The trial judge in this case testified that prior to declaring a mistrial, he was concerned about the effect the breaking national news would have on the jury. The judge noted the seriousness of the charges and testified he was worried the jurors would not be able to devote their full attention to the evidence given the fact that the country appeared to be under attack. He further testified that he considered the option of instructing the jurors to return the next day. He testified he rejected the option because, once again, he was worried about the jurors’ ability to concentrate and because he did not know if the courthouse would be open the next day. Based on the particular facts in this case as well as the foregoing testimony, we conclude that the trial judge properly exercised his discretion in finding a manifest necessity for declaration of a mistrial. Appellant’s sole assignment of error is found not well-taken.Walls filed a petition for a writ habeas corpus in federal district court. Here the judge concluded that the state court judge's sua sponte decision to declare a mistrial violated the defendant's constitutional right against double jeopardy. A majority of the reviewing panel of the U.S. Court of Appeals for the Sixth Circuit disagreed, however. Judge Norris, joined by Judge McKeague found that the "Ohio Court of Appeals’ affirmance of [the judge's] declaration of a mistrial under these circumstances, grounded as it was on a concern about jury bias, is neither contrary to, nor an unreasonable application of, clearly established federal law as defined by any holding of the United States Supreme Court," and therefore no writ of habeas corpus was warranted. Judge Gilman dissented.

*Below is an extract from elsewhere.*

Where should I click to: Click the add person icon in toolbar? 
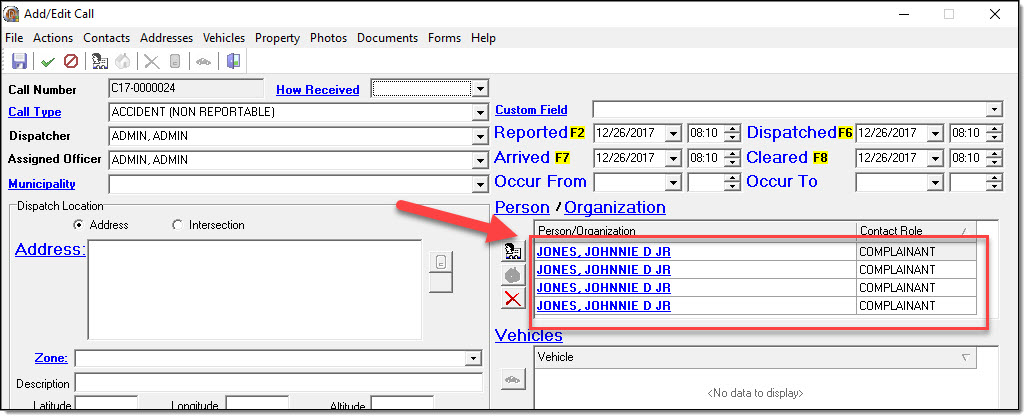[100, 61]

The majority opinion cites the proper authorities and engages in the correct analysis, but I believe that it gives short shrift to one key fact that, if adequately factored in, would undermine much of its persuasiveness and lead to the opposite result. Specifically, the state trial judge possessed no knowledge concerning the potential effect of the September 11 attacks on the ability of the jurors to fulfill their civic duties in Walls’s case. Nor, of course, could he have possessed such knowledge; attacks like these had never before occurred on American soil. But the judge’s lack of familiarity with events that were totally extraneous to Walls’s trial distinguishes the present case from each of the cases cited . . . as examples of the deference usually accorded to a trial court’s evaluation of “possible juror bias.”